#### Task input

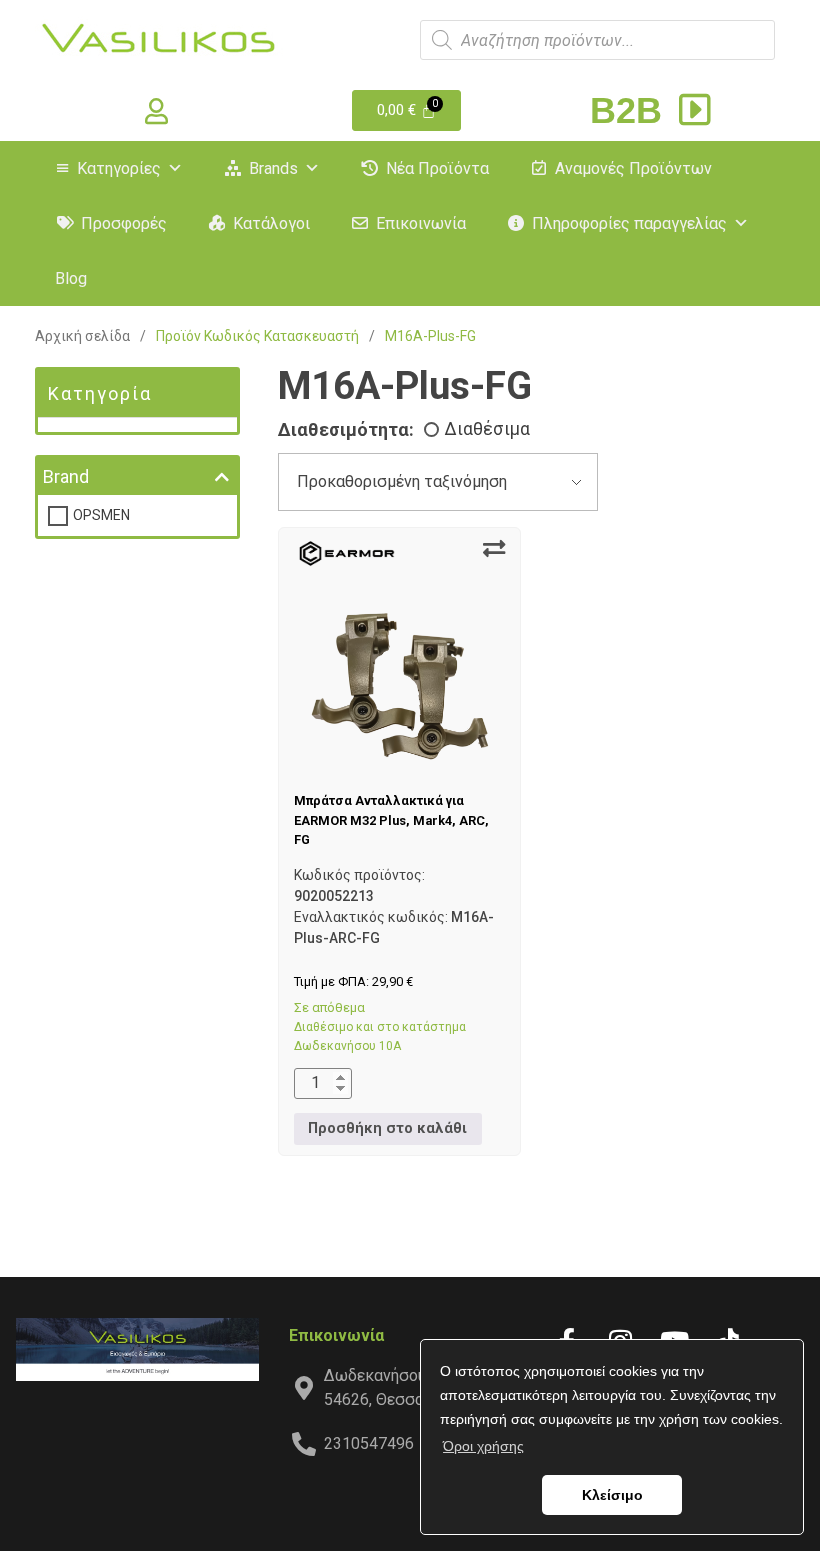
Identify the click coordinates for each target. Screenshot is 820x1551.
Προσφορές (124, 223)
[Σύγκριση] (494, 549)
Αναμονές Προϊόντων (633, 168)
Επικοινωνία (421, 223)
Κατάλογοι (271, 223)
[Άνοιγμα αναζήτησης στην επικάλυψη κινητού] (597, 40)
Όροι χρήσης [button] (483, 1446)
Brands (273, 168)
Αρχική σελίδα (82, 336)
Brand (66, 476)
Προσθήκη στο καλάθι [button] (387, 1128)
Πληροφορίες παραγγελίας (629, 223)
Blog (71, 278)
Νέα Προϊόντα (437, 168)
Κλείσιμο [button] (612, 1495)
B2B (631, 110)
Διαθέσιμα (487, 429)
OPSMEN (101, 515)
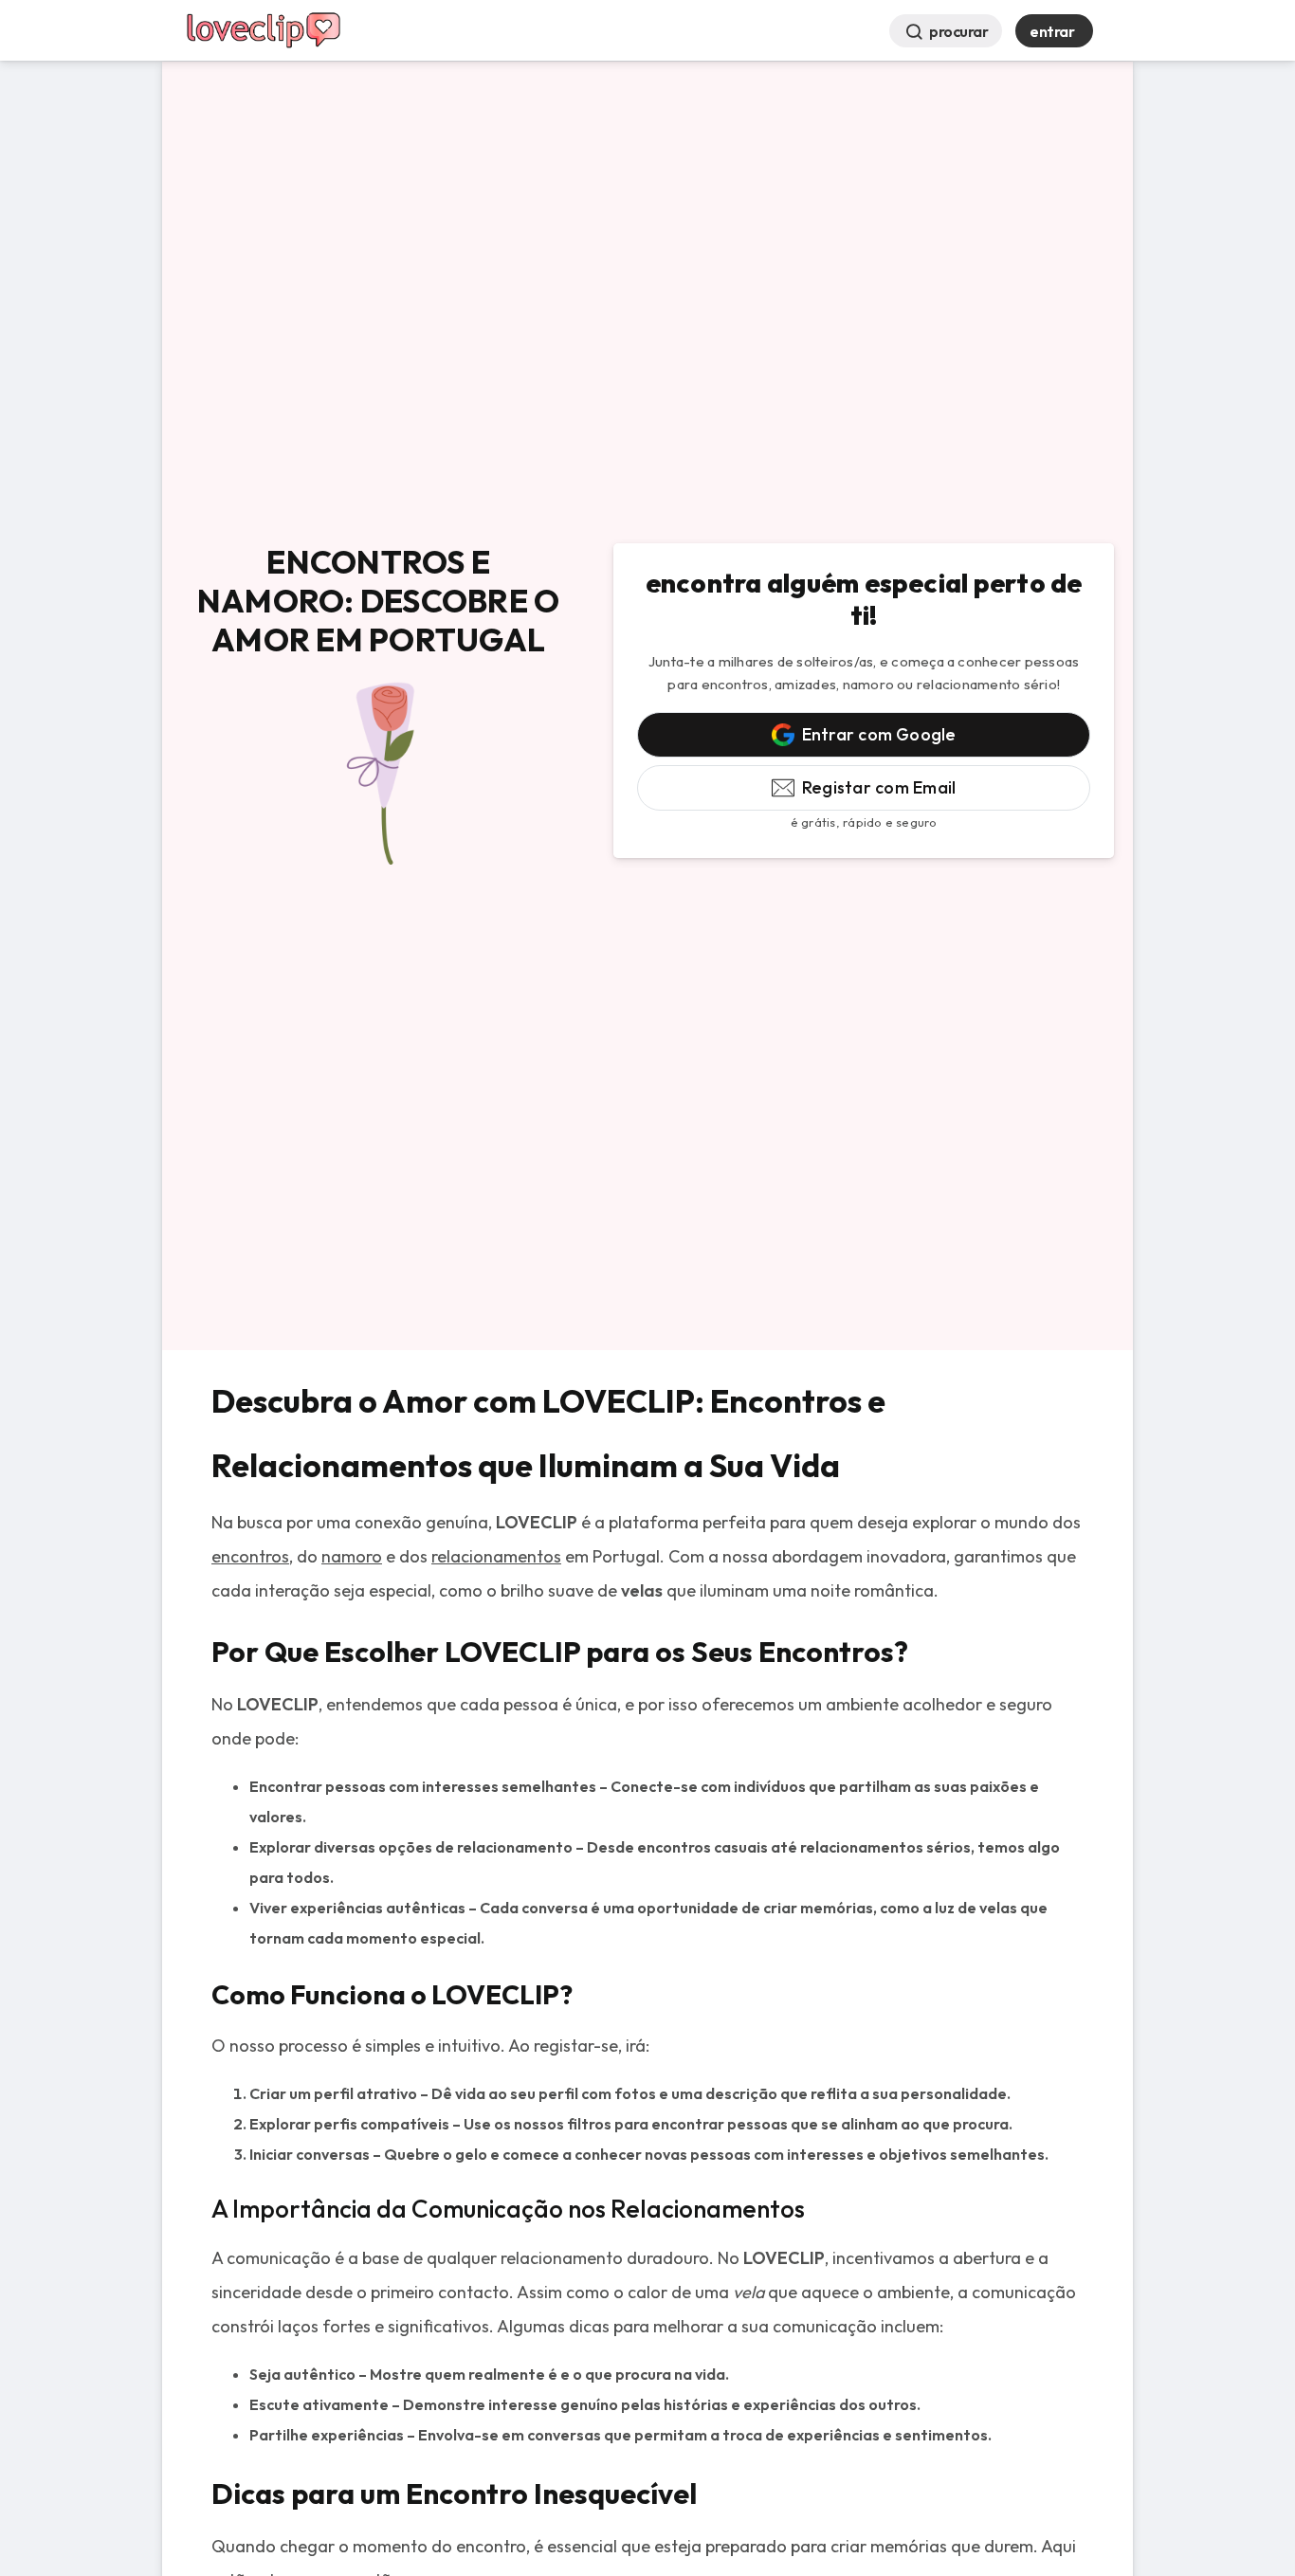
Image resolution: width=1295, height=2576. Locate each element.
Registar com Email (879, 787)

########

→ **What you should do**: Beginning with the line containing "Επικοινωνία (421, 223)" and ending with the last line of the data, output those lines exactly and nothing more. Omit every picture.

→ **Problem solution**:
Επικοινωνία (421, 223)
Κατάλογοι (271, 223)
[Άνοιγμα αναζήτησης στην επικάλυψη κινητού] (597, 40)
Όροι χρήσης [button] (483, 1446)
Brands (273, 168)
Αρχική σελίδα (82, 336)
Brand (66, 476)
Προσθήκη στο καλάθι [button] (387, 1128)
Πληροφορίες παραγγελίας (629, 223)
Blog (71, 278)
Νέα Προϊόντα (437, 168)
Κλείσιμο [button] (612, 1495)
B2B (631, 110)
Διαθέσιμα (487, 429)
OPSMEN (101, 515)
Image resolution: width=1295, height=2576. Locate each element.
Registar com Email (879, 787)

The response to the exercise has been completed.